One thing that is true of Donald Trump is that he loves to discuss his popularity rankings, especially as they compare to his predecessor. But Trump's and Obama's popularity ratings can be difficult to accurately compare because there are many extenuating circumstances to any presidency, like what types of legislation are being debated, what international conflicts are taking place, and how far along Trump is in his term. However, several polls show that, as of this summer, their ratings pretty much align.
One of the best ways to compare Trump and Obama's popularity ratings is to look at a side-by-side chart of their ratings over time. The Rasmussen Report's Daily Presidential Tracker is one data collection tub that offers a way to do just that.
According to a graph compiled from the tracker's data, Trump and Obama did begin their presidencies with a bit of an approval rating gap — Obama began at 67 percent approval and Trump at 56 percent. Both numbers are logged from Jan. 20 — Inauguration Day. By August, however, their approval numbers appeared to tell a bit of a different story. While both presidents' ratings dropped overall, they began to overlap as time went on. By Aug. 20, 2018, Trump's approval rating was 48 percent. At the same time during Obama's presidency, his approval rating was 45 percent, according to Rasmussen.
Other polls and data sets suggest a similar pattern. A June poll completed by NBC News and The Wall Street Journal found that Trump, Obama, and even Ronald Reagan all had similar approval ratings by their second June in the White House. All three presidents ranked in at about 44 percent, according to pollsters.

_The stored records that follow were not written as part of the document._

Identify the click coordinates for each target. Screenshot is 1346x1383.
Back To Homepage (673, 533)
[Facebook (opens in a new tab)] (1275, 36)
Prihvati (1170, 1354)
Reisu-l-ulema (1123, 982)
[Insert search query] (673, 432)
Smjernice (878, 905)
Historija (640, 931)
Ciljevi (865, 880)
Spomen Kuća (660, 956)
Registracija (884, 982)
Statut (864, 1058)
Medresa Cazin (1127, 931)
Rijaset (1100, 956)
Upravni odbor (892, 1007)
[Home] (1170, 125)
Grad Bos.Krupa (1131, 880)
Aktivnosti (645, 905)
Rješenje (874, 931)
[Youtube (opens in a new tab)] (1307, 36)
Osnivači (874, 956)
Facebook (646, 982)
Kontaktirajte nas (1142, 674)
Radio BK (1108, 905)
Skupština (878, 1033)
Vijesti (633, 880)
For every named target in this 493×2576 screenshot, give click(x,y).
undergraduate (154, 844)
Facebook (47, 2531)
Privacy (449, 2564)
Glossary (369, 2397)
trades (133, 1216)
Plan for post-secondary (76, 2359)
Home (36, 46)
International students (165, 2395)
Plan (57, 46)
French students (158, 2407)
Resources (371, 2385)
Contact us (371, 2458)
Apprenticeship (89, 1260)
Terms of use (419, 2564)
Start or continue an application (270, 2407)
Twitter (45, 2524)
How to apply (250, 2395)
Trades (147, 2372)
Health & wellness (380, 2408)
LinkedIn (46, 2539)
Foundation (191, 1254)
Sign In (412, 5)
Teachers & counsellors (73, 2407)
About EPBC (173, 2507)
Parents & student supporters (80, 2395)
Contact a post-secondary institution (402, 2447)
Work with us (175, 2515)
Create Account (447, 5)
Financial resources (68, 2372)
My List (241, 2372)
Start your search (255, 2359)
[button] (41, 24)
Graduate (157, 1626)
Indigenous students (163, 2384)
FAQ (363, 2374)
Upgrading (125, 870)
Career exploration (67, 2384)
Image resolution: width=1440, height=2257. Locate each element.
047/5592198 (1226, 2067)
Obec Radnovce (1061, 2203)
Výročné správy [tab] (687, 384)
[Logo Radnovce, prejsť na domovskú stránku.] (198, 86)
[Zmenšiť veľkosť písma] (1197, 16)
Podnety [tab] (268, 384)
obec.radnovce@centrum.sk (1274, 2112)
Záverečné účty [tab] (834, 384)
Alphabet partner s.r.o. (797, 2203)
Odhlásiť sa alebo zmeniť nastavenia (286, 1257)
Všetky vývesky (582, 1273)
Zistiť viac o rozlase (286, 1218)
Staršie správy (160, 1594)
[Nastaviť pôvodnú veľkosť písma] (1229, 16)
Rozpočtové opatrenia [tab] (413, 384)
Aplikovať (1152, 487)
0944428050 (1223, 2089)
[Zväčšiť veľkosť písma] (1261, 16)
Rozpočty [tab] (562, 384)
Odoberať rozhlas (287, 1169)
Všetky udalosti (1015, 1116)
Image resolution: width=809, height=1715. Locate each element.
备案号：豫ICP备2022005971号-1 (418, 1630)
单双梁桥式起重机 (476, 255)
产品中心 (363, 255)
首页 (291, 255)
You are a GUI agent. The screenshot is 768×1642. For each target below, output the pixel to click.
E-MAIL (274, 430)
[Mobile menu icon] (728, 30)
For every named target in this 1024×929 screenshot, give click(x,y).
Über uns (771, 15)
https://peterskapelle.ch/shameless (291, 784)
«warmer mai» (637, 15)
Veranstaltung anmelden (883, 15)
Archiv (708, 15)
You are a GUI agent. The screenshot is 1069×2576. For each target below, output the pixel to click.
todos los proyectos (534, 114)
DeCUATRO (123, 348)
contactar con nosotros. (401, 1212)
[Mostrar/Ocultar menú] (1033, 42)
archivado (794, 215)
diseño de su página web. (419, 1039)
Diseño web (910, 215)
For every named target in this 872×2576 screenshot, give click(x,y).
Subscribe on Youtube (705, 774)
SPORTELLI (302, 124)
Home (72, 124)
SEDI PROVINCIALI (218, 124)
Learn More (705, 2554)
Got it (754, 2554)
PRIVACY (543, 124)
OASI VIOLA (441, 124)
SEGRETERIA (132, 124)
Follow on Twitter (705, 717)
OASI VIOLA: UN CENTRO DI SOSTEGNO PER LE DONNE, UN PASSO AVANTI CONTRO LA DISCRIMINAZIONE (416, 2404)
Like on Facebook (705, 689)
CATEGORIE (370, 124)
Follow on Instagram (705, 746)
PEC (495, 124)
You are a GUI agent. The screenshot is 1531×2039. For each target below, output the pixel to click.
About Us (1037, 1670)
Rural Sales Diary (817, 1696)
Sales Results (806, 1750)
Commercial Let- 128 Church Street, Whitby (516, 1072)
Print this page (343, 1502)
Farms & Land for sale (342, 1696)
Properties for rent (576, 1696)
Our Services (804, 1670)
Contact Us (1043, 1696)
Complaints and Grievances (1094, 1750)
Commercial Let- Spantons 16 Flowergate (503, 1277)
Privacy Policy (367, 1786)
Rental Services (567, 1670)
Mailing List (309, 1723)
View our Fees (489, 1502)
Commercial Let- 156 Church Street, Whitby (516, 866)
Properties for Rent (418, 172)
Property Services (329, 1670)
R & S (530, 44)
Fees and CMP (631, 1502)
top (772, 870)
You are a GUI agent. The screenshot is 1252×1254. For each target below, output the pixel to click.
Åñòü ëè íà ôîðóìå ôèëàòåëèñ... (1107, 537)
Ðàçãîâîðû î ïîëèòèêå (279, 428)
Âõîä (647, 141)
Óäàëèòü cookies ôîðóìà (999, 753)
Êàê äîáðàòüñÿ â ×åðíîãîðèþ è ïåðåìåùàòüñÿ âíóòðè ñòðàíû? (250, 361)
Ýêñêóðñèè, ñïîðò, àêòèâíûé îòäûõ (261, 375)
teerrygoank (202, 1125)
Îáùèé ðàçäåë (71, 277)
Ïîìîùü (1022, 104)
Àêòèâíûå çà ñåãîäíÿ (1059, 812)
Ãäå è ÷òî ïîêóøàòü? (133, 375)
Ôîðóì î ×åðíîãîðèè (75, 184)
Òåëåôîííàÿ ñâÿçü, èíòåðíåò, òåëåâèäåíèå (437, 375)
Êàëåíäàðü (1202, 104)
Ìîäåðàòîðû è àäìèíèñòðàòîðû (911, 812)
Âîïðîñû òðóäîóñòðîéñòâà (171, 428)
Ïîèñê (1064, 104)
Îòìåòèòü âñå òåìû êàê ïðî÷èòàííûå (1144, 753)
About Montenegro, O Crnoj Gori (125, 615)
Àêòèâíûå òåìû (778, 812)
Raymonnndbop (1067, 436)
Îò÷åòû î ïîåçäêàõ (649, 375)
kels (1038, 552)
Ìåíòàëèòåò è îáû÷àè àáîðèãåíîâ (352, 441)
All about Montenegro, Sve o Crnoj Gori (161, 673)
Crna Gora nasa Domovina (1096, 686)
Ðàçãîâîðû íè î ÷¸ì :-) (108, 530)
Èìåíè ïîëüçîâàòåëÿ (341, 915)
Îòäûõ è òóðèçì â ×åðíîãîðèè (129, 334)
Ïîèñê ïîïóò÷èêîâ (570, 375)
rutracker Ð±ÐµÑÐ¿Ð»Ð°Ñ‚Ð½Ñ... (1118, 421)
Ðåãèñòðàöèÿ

When given the opportunity to directly compare the two, one poll suggests that more people seem to believe Obama was a better president than Trump has been so far. A poll conducted by CNN earlier this year and released in the first week of May found that 37 percent of respondents believed Trump was a superior president than Obama, whereas 56 percent believe Obama was better at the job. Though that poll didn't account for Obama's past approval ratings, it did seem to offer some insight into how the public views both presidents in the current moment.
Another way to consider how Obama and Trump's approval ratings stack up is to consider comparing their highest and lowest ratings ever. According to the Gallup Presidential Job Approval Center, Obama's highest ever approval rating was 67 percent, whereas Trump's current highest ever approval rating is 45 percent. In turn, Obama's lowest ever approval rating was 40 percent, and Trump's was 35 percent. Of course, Obama was in office for eight years, and Trump has been in Washington for less than two years, so it's important to keep that in mind.
Right now, everyone is focused on the midterms, and, more specifically, whether or not Democrats will be able to flip either the House or the Senate. Many are framing the midterm elections as a referendum on Trump's presidency so far. These polls could potentially offer some insight into how voting might go down.
According to Newsweek, both Obama and Reagan's respective parties faired very poorly in midterms that took place just five months after their June 44 percent approval ratings were logged. Of course, nothing is a guarantee, and polls are frequently wrong, but it's definitely something to consider if you're among the people whose eyes are set on November.
Another thing to keep in mind is that virtually no president leaves as or more popular than when he enters office. The only exceptions to this rule have been Reagan and Bill Clinton, according to the Saturday Evening Post. They exited 10 and eight points higher than when they entered office, respectively. So when you see a president's popularity dropping steadily overtime, it doesn't necessarily reflect on their performance.
The fact of the matter is that even the most well-intentioned presidents cannot deliver on all of their campaign promises immediately, and they frequently run into unanticipated scenarios, like natural disasters or international conflicts. How they respond to these surprises can impact how constituents feel about them from day to day, or month to month. Like the weather, approval ratings are prone to changing at just about any time.